(TEXT)

This very important house is not located right on the main road. Its main building has the necessary ‘depth’ as the service road adjacent to it remains closed for traffic. The place has been further fortified by the tight security at its entry points, but many of the prized neighbourhood properties are now also in the hands of the friends and family of President Zardari or his associates.
The irony in all this remains that the young Bilawal Bhutto Zardari whose name is perhaps unnecessarily being blotted – at least in the metaphorical sense – by such measures might have no say in these affairs at all. The naming of Bilawal Chowrangi, the construction of the Bilawal Wall or the extension of Bilawal House are all being done in his name just as the PPP’s policymaking and politics bears his signboard. Giving Bilawal the benefit of the doubt, this remains a far from ideal situation for the young man, who probably aspires to prove himself as the true heir to the legacy of his illustrious maternal grandfather and mother.
Let alone the hue and cry from residents of the area, even the Supreme Court’s concerns regarding the Bilawal Wall failed to move the provincial authorities, which insist that citizens’ rights are not being violated by blocking one of the key roads of Karachi.
Though Zardari’s term as president ends in September, there appear little chances that the authorities have any plans to tear down the Bilawal Wall. Being the former president and leader of a party that still rules Sindh, Zardari and his Karachi residence appear all set to continue receiving a privileged treatment. After another couple of years, perhaps we will take Bilawal Wall as part of our fate and forget all about the broad two-way road at this unlucky place, which once provided a free and open access to the seafront.
But Zardari and his near and dear ones are not the only ones who hide behind such walls. It is a syndrome that has caught the imagination of all the rich and powerful in this land of the pure. Every high and mighty individual or institution loves to have their very own Bilawal Wall.

(LISTED RECORDS)
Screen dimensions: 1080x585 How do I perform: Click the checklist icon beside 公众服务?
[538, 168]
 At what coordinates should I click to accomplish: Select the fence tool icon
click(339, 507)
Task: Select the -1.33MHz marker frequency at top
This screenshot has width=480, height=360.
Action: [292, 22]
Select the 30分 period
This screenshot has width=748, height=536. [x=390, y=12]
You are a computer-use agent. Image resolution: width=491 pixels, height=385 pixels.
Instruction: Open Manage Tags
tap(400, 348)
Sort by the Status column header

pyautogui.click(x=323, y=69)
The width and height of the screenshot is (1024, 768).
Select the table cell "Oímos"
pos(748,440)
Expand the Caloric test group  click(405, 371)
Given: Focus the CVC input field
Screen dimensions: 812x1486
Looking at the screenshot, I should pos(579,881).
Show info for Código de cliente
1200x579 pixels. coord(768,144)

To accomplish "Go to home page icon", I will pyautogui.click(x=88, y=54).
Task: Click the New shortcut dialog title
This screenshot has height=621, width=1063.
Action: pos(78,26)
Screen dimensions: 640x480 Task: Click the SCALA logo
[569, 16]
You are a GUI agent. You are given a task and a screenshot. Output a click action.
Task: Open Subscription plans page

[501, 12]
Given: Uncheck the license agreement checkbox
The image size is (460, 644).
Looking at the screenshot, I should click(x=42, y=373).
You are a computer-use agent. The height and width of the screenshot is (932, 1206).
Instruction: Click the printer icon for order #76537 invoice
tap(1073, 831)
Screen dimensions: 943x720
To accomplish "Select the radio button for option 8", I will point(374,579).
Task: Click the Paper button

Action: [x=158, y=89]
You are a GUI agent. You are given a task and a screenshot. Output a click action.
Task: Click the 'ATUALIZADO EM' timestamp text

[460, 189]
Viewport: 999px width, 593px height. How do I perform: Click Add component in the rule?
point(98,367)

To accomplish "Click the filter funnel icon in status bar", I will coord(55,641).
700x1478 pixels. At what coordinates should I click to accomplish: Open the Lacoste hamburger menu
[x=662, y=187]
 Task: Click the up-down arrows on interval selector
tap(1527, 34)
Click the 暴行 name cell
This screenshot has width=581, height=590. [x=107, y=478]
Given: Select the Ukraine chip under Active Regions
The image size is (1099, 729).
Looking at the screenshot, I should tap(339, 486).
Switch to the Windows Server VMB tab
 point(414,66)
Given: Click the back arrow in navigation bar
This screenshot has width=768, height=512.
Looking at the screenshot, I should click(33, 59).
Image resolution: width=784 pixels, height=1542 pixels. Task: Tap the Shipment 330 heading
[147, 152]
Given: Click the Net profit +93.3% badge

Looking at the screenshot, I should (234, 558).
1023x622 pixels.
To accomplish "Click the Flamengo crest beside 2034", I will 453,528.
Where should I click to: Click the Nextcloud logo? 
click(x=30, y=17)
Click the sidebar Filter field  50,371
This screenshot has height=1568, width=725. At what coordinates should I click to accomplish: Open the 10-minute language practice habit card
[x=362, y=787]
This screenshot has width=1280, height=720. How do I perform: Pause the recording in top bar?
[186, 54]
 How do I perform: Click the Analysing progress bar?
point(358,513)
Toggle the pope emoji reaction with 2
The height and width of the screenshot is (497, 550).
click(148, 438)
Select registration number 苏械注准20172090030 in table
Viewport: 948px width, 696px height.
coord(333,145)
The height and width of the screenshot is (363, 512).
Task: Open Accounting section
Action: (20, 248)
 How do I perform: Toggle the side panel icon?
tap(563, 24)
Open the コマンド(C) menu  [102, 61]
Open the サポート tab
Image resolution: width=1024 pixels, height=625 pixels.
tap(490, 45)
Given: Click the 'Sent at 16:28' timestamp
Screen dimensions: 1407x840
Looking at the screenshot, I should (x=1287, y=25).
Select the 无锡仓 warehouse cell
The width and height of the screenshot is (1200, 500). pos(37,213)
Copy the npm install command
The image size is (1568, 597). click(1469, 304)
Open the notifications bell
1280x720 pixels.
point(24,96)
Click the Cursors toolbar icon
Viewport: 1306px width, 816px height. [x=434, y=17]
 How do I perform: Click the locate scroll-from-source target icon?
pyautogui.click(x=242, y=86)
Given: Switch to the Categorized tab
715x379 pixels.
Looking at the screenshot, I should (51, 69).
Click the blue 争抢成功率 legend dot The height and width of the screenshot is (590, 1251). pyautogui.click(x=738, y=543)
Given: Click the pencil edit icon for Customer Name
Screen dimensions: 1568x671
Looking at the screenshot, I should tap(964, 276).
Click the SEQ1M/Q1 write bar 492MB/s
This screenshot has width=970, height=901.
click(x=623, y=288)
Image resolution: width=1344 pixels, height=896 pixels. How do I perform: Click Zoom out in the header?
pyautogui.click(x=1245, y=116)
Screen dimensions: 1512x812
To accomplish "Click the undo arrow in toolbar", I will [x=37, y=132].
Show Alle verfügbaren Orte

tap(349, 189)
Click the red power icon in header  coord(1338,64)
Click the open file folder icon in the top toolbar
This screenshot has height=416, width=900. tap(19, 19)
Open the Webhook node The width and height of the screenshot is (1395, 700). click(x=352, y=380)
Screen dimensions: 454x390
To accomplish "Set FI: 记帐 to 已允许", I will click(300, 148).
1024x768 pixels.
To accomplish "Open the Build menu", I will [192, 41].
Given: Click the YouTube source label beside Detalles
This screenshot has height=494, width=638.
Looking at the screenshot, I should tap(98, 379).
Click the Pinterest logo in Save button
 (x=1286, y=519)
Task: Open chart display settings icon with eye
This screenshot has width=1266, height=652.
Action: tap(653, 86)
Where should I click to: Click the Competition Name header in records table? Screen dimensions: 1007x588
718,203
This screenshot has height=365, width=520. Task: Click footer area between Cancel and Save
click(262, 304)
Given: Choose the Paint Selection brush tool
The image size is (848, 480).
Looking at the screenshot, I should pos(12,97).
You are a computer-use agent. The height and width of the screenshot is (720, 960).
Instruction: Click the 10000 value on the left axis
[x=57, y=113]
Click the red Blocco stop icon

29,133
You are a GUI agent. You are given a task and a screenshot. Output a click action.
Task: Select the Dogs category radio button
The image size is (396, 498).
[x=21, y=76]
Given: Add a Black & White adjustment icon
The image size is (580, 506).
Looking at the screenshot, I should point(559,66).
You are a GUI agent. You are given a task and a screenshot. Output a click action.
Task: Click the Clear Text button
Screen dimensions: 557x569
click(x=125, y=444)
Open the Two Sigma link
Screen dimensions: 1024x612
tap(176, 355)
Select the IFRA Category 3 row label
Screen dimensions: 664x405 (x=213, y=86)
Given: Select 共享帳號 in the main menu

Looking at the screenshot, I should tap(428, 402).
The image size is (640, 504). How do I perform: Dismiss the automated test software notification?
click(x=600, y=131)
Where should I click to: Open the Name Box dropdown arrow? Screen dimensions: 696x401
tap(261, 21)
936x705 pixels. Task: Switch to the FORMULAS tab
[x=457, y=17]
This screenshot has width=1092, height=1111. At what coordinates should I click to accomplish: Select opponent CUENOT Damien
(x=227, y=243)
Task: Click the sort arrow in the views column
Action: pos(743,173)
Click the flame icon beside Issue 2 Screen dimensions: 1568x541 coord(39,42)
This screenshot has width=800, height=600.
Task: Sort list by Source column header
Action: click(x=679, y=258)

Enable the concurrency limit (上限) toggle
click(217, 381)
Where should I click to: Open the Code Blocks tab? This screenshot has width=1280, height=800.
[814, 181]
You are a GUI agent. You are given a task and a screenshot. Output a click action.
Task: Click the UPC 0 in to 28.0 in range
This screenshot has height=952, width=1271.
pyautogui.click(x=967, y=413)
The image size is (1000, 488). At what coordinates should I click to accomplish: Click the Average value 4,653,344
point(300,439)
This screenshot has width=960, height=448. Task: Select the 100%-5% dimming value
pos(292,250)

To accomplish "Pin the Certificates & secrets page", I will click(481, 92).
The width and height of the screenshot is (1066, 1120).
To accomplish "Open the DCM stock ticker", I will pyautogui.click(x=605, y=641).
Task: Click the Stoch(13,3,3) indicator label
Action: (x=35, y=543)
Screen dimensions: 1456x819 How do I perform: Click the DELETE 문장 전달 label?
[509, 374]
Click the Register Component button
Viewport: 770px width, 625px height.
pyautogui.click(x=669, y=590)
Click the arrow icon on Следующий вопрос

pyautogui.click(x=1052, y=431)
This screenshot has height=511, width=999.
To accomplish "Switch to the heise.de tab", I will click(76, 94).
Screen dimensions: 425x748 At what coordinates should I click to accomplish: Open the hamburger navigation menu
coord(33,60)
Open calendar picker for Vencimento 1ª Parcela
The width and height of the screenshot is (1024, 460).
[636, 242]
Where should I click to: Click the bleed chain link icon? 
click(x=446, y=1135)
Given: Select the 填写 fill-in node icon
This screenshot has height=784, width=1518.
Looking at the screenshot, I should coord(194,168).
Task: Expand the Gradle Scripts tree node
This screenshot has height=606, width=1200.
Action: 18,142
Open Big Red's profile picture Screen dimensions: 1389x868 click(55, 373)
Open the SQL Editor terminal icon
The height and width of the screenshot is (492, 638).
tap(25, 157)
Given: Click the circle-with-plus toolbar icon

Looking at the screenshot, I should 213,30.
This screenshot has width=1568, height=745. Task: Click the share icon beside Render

(QUESTIONS TO ANSWER)
a. Print the passage of the text on the Bilawal Wall between "But Zardari and" and "own Bilawal Wall.", inclusive.
b. According to the text on the Bilawal Wall, why do Zardari and his Karachi residence appear set to keep receiving privileged treatment after his presidential term ends?
The records are separate material and have no connection to the text on the Bilawal Wall.

(SET OF ANSWERS)
a.
But Zardari and his near and dear ones are not the only ones who hide behind such walls. It is a syndrome that has caught the imagination of all the rich and powerful in this land of the pure. Every high and mighty individual or institution loves to have their very own Bilawal Wall.

b. Zardari will be the former president and the leader of a party that still rules Sindh. For that reason, he and his Karachi residence appear set to continue receiving privileged treatment.